The article doesn’t outright lie, that does appear to be a real statistic, but it does something even more frustrating: It omits context to the detriment of the broader issue. One thing that stands out in the report they got the numbers from is how Icelandic people far outweigh others when it comes to disability benefits but are outweighed by a factor of four when it comes to unemployment benefits. The explanation for that is completely omitted from the article. Social statistics don’t exist in a vacuum, and not diving into the reasons behind them in a news article about them amounts to journalistic malpractice. You can’t just stop asking questions when you stumble onto an answer that fits your narrative, which is what a lot of people have done with this article if the Facebook comments are anything to go by. And I don’t want to shit on the writer himself, he’s young and just summarizing a report like he was likely asked to do by his boss. The editors would still have caught this if they cared about doing actual journalism.
The intent behind the article is not what is on trial here, but moreso the real-world consequences of this type of negligent “journalism”. Iceland’s xenophobia has been increasingly rearing its ugly head in the last few years, with the far-right party ironically named the Centre-party (they self-proclaim centrism) gaining more support by means of grievance politics and nationalist rhetoric. Their surge in popularity is on par with other similar parties all over the world. The AFD in Germany, the Reform party in the UK or the FdI in Italy whose leader is their current prime minister. The Centre-party is led by Sigmundur Davíð Gunnlaugsson, a tax dodger who is, at this point, best known for eating raw ground beef on a boulder. Despite his many, many shortcomings, he has garnered a cult of personality by using Boris Johnson-esque “weird-goober-who’s-secretly-smarter-than-he-looks” tactics. His party leads the ongoing campaign for stricter immigration laws, with some members saying that Iceland should only accept immigrants from predominantly white nations, couching it in “within the EEA” language for plausible deniability, and their rhetoric is causing a lot of harm to local immigrant communities.

* _Objective_:
List every political party named in the commentary on Icelandic politics.

* _Given information_:

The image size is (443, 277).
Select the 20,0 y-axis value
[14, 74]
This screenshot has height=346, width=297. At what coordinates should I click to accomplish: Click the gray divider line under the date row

* _Task output_:
- Centre-party
- AFD
- Reform party
- FdI